From Zach, a sophomore at Oklahoma University:
I was raised Roman Catholic and was an alter boy until about my early to mid-teens. I always pretty proud of Catholicism for allowing the theory of evolution, but that was pretty much it. I knew everything in the Bible wasn’t true and I thought, “Well, why do I consider the rest of it true?” My answer was in science. I never really fully believed everything that the Church or the Bible said, but it was starting in my junior year in high school I started having severe doubts about my religion.
It was during this time that my brother was too, so him and his wife converted to Episcopalian or “half the Catholic and twice the fun,” as they would put it. By the time I graduated high school in 2007 at the age of 17 I considered myself agnostic, but not necessarily an agnostic theist, nor an agnostic atheist. I started college in the fall, and by December realized that was an atheist but told myself that I could be an agnostic theist around my family.
I remember visiting my dad and he wanted me to go to mass with him. I went, but I didn’t want to. I believe I mainly did it for him. Over the previous months my parents had separated, my mom just basically left my dad because she just didn’t want to be with him anymore after 24 years of marriage. He was in a rough time and I didn’t want him to think that their separation caused me to turn away from god (which it didn’t). But by the end of my spring semester in 2008 I realized I was an atheist and if it came up I would tell the truth (sort of).
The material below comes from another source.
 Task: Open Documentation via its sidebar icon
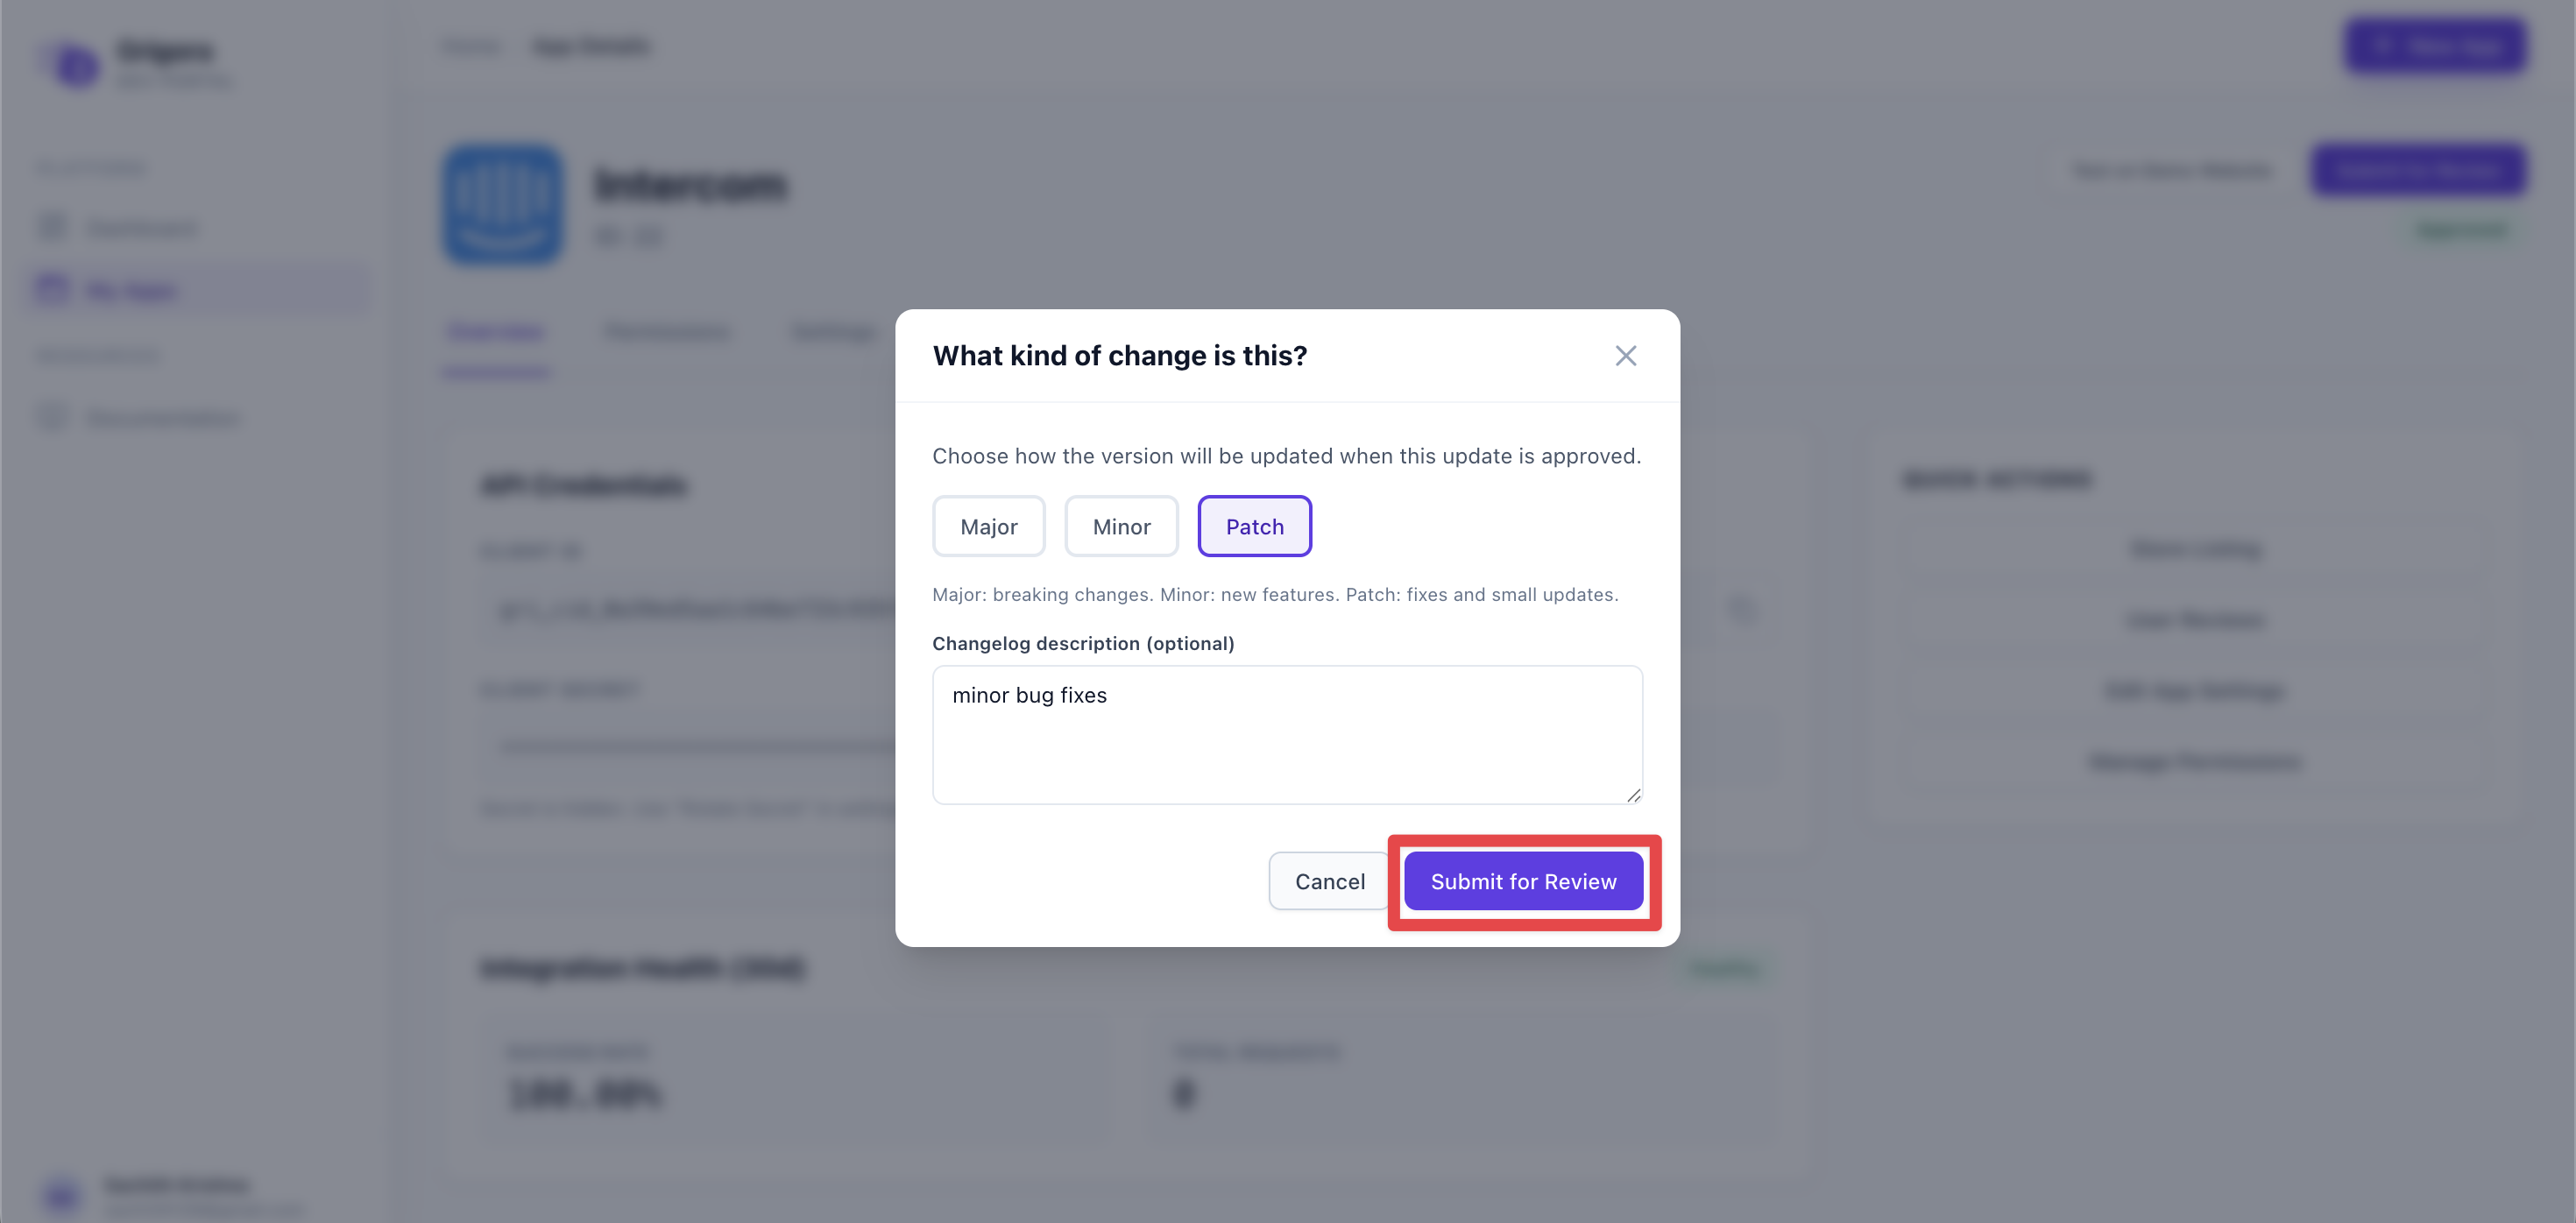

I came home during June for a weekend (I was taking summer classes) and Sunday morning came around, but my Dad didn’t ask me to go, nor did he mention going to church at all during the weekend. I wasn’t guilt tripped into going to church, nor did the subject of my atheism come up. A week or two after that my sister called me. She wanted me to be co-godfather to her son (one of the godparents has to be Catholic). Since I was technically a confirmed Catholic I went ahead and accepted. I also thought the idea of godparents was nothing more than a tradition that had absolutely no utility.
Anyways, afterwards at the get-together at my grandmother’s house my brother and his wife arrived and we were talking and I can’t remember exactly how it happened, but I let them know I was an atheist. Ever since then they have been very supportive of me.